2. India, Pakistan, US

A report in the daily Hindu suggests that Indian Prime Minister Vajpayee may be open to discussing “devolution of more powers” to the state of Jammu and Kashmir (J&K). VHP has called upon Hindus to “ensure the success of its crusade to safeguard the interests of the minorities (Hindus) in Jammu and Kashmir.” India has ruled out the deployment of foreign troops in J&K to help flush out suspected al Qaeda fighters. Prime Minster Vajpayee has stated that he views US role in J&K as that of ‘facilitator’ not mediator.

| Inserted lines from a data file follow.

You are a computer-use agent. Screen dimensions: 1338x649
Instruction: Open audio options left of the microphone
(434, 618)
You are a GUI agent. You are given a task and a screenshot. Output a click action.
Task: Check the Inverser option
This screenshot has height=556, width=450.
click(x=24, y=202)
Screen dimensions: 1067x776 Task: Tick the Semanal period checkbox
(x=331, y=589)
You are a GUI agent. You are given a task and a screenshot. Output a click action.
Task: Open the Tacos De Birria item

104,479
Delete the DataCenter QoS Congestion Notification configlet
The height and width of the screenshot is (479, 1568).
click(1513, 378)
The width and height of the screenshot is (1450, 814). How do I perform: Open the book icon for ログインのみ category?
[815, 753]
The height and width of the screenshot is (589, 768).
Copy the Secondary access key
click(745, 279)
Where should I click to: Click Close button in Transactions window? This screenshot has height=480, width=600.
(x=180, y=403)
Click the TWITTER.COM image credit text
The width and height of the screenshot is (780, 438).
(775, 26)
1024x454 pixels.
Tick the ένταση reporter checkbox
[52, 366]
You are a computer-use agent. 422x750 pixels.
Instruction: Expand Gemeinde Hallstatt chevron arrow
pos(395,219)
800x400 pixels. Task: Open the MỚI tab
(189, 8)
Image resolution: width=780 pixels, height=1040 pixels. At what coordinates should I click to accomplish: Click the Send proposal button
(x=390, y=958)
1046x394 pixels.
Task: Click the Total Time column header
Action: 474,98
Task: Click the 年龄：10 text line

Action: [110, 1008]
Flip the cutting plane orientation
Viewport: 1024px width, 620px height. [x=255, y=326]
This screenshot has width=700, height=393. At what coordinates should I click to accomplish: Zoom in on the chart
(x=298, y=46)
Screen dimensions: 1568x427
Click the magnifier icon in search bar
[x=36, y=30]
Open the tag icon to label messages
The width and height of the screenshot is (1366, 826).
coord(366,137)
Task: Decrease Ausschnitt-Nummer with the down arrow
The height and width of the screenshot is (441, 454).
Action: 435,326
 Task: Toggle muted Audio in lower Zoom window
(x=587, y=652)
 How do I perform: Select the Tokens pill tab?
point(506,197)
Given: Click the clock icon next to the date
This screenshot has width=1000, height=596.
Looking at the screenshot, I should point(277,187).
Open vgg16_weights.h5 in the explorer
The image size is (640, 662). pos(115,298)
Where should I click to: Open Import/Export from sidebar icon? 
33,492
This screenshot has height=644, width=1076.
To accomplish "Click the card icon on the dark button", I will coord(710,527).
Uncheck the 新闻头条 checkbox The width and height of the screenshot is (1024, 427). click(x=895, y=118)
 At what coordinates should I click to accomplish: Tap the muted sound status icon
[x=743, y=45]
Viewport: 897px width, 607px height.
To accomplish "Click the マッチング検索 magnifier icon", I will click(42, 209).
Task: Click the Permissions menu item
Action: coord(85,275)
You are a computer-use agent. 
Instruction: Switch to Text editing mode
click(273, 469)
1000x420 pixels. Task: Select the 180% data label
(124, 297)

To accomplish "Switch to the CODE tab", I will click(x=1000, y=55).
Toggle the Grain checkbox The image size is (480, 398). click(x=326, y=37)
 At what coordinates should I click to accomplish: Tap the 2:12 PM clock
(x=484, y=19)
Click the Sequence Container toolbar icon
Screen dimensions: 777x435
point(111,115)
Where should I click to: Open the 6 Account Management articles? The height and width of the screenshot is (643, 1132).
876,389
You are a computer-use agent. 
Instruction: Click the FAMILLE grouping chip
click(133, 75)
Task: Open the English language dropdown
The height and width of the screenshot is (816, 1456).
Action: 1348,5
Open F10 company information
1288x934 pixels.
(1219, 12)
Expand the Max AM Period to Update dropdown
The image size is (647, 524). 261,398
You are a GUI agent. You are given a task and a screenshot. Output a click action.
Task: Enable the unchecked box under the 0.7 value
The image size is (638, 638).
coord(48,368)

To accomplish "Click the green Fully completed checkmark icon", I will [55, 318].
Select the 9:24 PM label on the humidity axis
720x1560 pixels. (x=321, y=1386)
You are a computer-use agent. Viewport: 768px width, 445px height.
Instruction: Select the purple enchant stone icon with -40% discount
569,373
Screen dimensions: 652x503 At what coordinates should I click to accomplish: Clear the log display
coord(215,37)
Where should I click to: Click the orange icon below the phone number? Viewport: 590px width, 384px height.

President Musharraf has stated that Pakistan will not accept the Line of Control dividing Kashmir between Pakistan and India as the international border.

3. Opinion and Analysis

An editorial in the daily Telegraph, India, argues that “there is considerable merit in the demand for autonomy” made by Farooq Abdullah, the Chief Minister of J&K. Writing for the daily Hindu, Harish Khare argues that “it is about time New Delhi realises that the Abdullahs are not the solution but a part of the problem.” Kuldip Nayar’s essay in the daily Dawn argues that it a delusion to believe that “Kashmir has remained a bilateral problem or that we have been able to keep away the association of a third party.” Writing for the daily Hindu, Amitabh Mattoo argues that “converting the LoC into the international border is being seen as the most practical solution to the Kashmir issue.”